The motivation behind this extension is to provide a standardized way to include various video sources within STAC Items.
- Examples:
- Item example: Shows the basic usage of the extension in a STAC Item
- Collection example: Shows the basic usage of the extension in a STAC Collection
- JSON Schema
- Changelog
Field Name | Type | Description |
---|---|---|
video:shape | [integer] | REQUIRED. Pixel dimensions of video, expressed as [rows, columns] |
video:frame_rate | number | The mean frame rate, frames per second (frame count / time extent). Either video:frame_rate or video:frame_count are highly recommended. |
video:frame_count | integer | The count of frames in the video. Either video:frame_rate or video:frame_count are highly recommended. |
video:codec_name | string | Four-letter codec code (list) |
video:constant_scene | boolean | Flag indicating that both the frame geometries and sensor centers remain constant throughout the video. Default is false . |
video:letterbox | [integer] | Rectangular window containing useful (non-fill) pixel values, if different from video:shape , in the form [columns_offset, rows_offset, width, height] |
video:sensor_name | string | Image source sensor name (corresponds to MISB ST 0601.17.11) |
video:miis_core_id | string | MIIS core identifier (corresponds to MISB ST 0601.17.94) |
Video assets should be differentiated by asset roles. Assets may be named arbitrarily and must be unique, but it is recommended to group associated assets with a common asset role (e.g. "group:video1"
)
Asset Roles | Description |
---|---|
["data", "video", "group:groupname"] | Video asset. |
["metadata", "video:frame_geometries", "group:groupname"] | Asset containing polygon geometry(s) representing the corners of video frames. This should be a feature collection containing: 1 polygon if video:constant_scene=true , or n polygons, where n=video:frame_count if video:constant_scene=false . |
["metadata", "video:frame_centers", "group:groupname"] | Asset containing point geometry(s) representing the center of video frames. This should be a feature collection containing: 1 point if video:constant_scene=true , or n points, where n=video:frame_count if video:constant_scene=false . |
["metadata", "video:sensor_centers", "group:groupname"] | Asset containing point geometry(s) representing the location of the sensor. This should be a feature collection containing: 1 point if video:constant_scene=true , or n points, where n=video:frame_count if video:constant_scene=false |
All contributions are subject to the STAC Specification Code of Conduct. For contributions, please follow the STAC specification contributing guide Instructions for running tests are copied here for convenience.

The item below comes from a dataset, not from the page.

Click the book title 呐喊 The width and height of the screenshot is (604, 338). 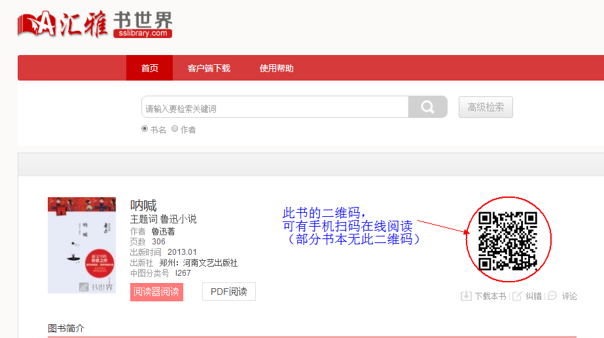coord(143,206)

The same checks that run as checks on PR's are part of the repository and can be run locally to verify that changes are valid.
To run tests locally, you'll need npm
, which is a standard part of any node.js installation.
First you'll need to install everything with npm once. Just navigate to the root of this repository and on your command line run:
npm install
Then to check markdown formatting and test the examples against the JSON schema, you can run:
npm test
This will spit out the same texts that you see online, and you can then go and fix your markdown or examples.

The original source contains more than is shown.